IRDAI · Insurance · Updated June 2026

Complete guide to IRDAI cyber guidelines

Information and Cyber Security Guidelines for insurers, reinsurers, brokers, web aggregators, and InsurTech. Mandatory CISO, board-approved policy, annual independent assurance, sectoral incident reporting, and what to ship before your IRDAI inspection.

CISO
Mandatory
Annual
Independent assurance
₹1 cr
Penalty per violation
CERT-In
Empanelled auditor

01What IRDAI cyber guidelines cover

The Insurance Regulatory and Development Authority of India issued comprehensive Information and Cyber Security Guidelines first in 2017, with substantive updates in 2023 covering cloud adoption, board governance, and cross-references to DPDP. The guidelines are control-oriented across identity, network, application, data, and operational security domains, with a strong emphasis on board-level accountability.

Unlike CSCRF's MITRE-mapped granularity, IRDAI's framework is principle-led but with explicit minimum control expectations.
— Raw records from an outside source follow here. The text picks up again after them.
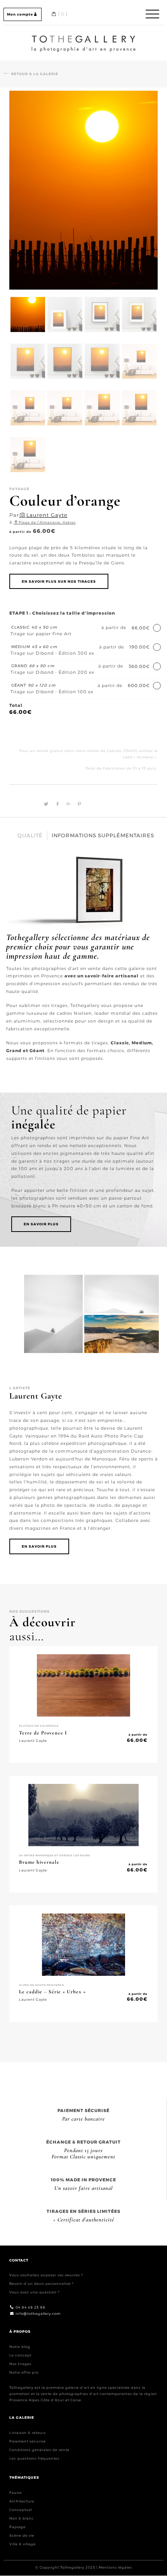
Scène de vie (21, 2536)
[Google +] (68, 804)
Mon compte (20, 14)
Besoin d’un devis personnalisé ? (41, 2284)
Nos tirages (20, 2364)
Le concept (20, 2355)
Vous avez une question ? (34, 2292)
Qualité (30, 835)
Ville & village (22, 2544)
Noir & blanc (21, 2518)
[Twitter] (45, 804)
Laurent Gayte (47, 515)
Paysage (17, 2527)
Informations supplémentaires (103, 835)
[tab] (30, 835)
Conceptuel (20, 2510)
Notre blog (19, 2346)
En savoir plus (41, 1224)
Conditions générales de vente (39, 2450)
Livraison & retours (27, 2433)
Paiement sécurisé (27, 2441)
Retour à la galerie (34, 74)
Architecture (21, 2501)
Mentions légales (115, 2567)
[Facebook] (57, 804)
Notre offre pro (23, 2372)
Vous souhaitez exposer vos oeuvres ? (46, 2275)
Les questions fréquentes (34, 2459)
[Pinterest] (78, 804)
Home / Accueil (83, 36)
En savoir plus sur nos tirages (59, 581)
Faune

The 2023 update narrowed many of those principles into measurable obligations — particularly around cloud, third-party assurance, and incident reporting.

What's new in the 2023 update: explicit cloud security obligations including data residency, board-approval thresholds for material outsourcing, vendor risk uplift, and incident reporting alignment with CERT-In April 2022 directions.

02Who they apply to

  • Life insurers, general insurers, health insurers, reinsurers — direct in-scope.
  • Insurance brokers, corporate agents, web aggregators — proportionate to scale.
  • Third-party administrators (TPAs) — separately regulated under TPA regulations with cyber overlap.
  • InsurTech / digital intermediaries — covered through their licensed principal's flow-down obligations.
  • IRDAI's regulatory sandbox participants — required to demonstrate proportionate controls.

03Governance & CISO

  • CISO — mandatory, full-time, reporting to MD/CEO or board IT committee. Cannot dual-hat as CTO/CIO except for the smallest entities with documented justification.
  • Board-level Information & Cyber Security Policy — refreshed annually, documented minutes.
  • Information Security Committee — at executive level; quarterly cadence; reviews posture, incidents, audit findings.
  • Risk Management Committee — cyber risk on its register; reported to the board.
  • Annual cyber report to IRDAI through the prescribed return.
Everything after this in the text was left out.